Any combination of one or more computer readable medium(s) may be utilized. The computer readable medium may be a computer readable signal medium or a computer readable storage medium. A computer readable storage medium may be, for example, but not limited to, an electronic, magnetic, optical, electromagnetic, infrared, or semiconductor system, apparatus, or device, or any suitable combination of the foregoing. More specific examples (a non-exhaustive list) of the computer readable storage medium would include the following: an electrical connection having one or more wires, a portable computer diskette, a hard disk, a random access memory (RAM), a read-only memory (ROM), an erasable programmable read-only memory (EPROM or Flash memory), an optical fiber, a portable compact disc read-only memory (CD-ROM), an optical storage device, a magnetic storage device, or any suitable combination of the foregoing. In the context of this document, a computer readable storage medium may be any tangible medium that can contain, or store a program for use by or in connection with an instruction execution system, apparatus, or device.
A computer readable signal medium may include a propagated data signal with computer readable program code embodied therein, for example, in baseband or as part of a carrier wave. Such a propagated signal may take any of a variety of forms, including, but not limited to, electro-magnetic, optical, or any suitable combination thereof. A computer readable signal medium may be any computer readable medium that is not a computer readable storage medium and that can communicate, propagate, or transport a program for use by or in connection with an instruction execution system, apparatus, or device.
Program code embodied on a computer readable medium may be transmitted using any appropriate medium, including but not limited to wireless, wireline, optical fiber cable, RF, etc., or any suitable combination of the foregoing.
Computer program code for carrying out operations for aspects of the present invention may be written in any combination of one or more programming languages, including an object oriented programming language such as Java, Smalltalk, C++ or the like and conventional procedural programming languages, such as the “C” programming language or similar programming languages. The program code may execute entirely on the user's computer, partly on the user's computer, as a stand-alone software package, partly on the user's computer and partly on a remote computer or entirely on the remote computer or server. In the latter scenario, the remote computer may be connected to the user's computer through any type of network, including a local area network (LAN) or a wide area network (WAN), or the connection may be made to an external computer (for example, through the Internet using an Internet Service Provider).

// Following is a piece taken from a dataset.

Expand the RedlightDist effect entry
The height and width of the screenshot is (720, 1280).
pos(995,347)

Aspects of the present invention are described herein with reference to flowchart illustrations and/or block diagrams of methods, apparatus (systems) and computer program products according to embodiments of the invention. It will be understood that each block of the flowchart illustrations and/or block diagrams, and combinations of blocks in the flowchart illustrations and/or block diagrams, can be implemented by computer program instructions. These computer program instructions may be provided to a processor of a general purpose computer, special purpose computer, or other programmable data processing apparatus to produce a machine, such that the instructions, which execute via the processor of the computer or other programmable data processing apparatus, create means for implementing the functions/acts specified in the flowchart and/or block diagram block or blocks.

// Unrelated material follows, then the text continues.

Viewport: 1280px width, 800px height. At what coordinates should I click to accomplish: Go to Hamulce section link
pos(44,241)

These computer program instructions may also be stored in a computer readable medium that can direct a computer, other programmable data processing apparatus, or other devices to function in a particular manner, such that the instructions stored in the computer readable medium produce an article of manufacture including instructions which implement the function/act specified in the flowchart and/or block diagram block or blocks.
The computer program instructions may also be loaded onto a computer, other programmable data processing apparatus, or other devices to cause a series of operational steps to be performed on the computer, other programmable apparatus or other devices to produce a computer implemented process such that the instructions which execute on the computer or other programmable apparatus provide processes for implementing the functions/acts specified in the flowchart and/or block diagram block or blocks.
Referring again to FIGS. 1-4, the diagrams in the figures illustrate the architecture, functionality, and operation of possible implementations of systems, methods and computer program products according to various embodiments of the present invention. In this regard, each block in a flowchart or a block diagram may represent a module, segment, or portion of code, which comprises one or more executable instructions for implementing the specified logical function(s). It should also be noted that, in some alternative implementations, the functions noted in the block may occur out of the order noted in the figures. For example, two blocks shown in succession may, in fact, be executed substantially concurrently, or the blocks may sometimes be executed in the reverse order, depending upon the functionality involved. It will also be noted that each block of the block diagram and/or flowchart illustration, and combinations of blocks in the block diagram and/or flowchart illustration, can be implemented by special purpose hardware-based systems that perform the specified functions or acts, or combinations of special purpose hardware and computer instructions.
Accordingly, techniques of the invention, for example, as depicted in FIGS. 1-4, can also include, as described herein, providing a system, wherein the system includes distinct modules (e.g., modules comprising software, hardware or software and hardware). By way of example only, the modules may include, but are not limited to, a speech data collector module, an automatic speech recognizer module, a speech analytics module, an automatic mood detection module, a text analysis module, an automated speech substitution module, a prosodic feature extractor module, a phrase splice creator module, a prosodic feature enhancer module, a user interface module, and a phrase splice selector module. These and other modules may be configured, for example, to perform the steps described and illustrated in the context of FIGS. 1-4.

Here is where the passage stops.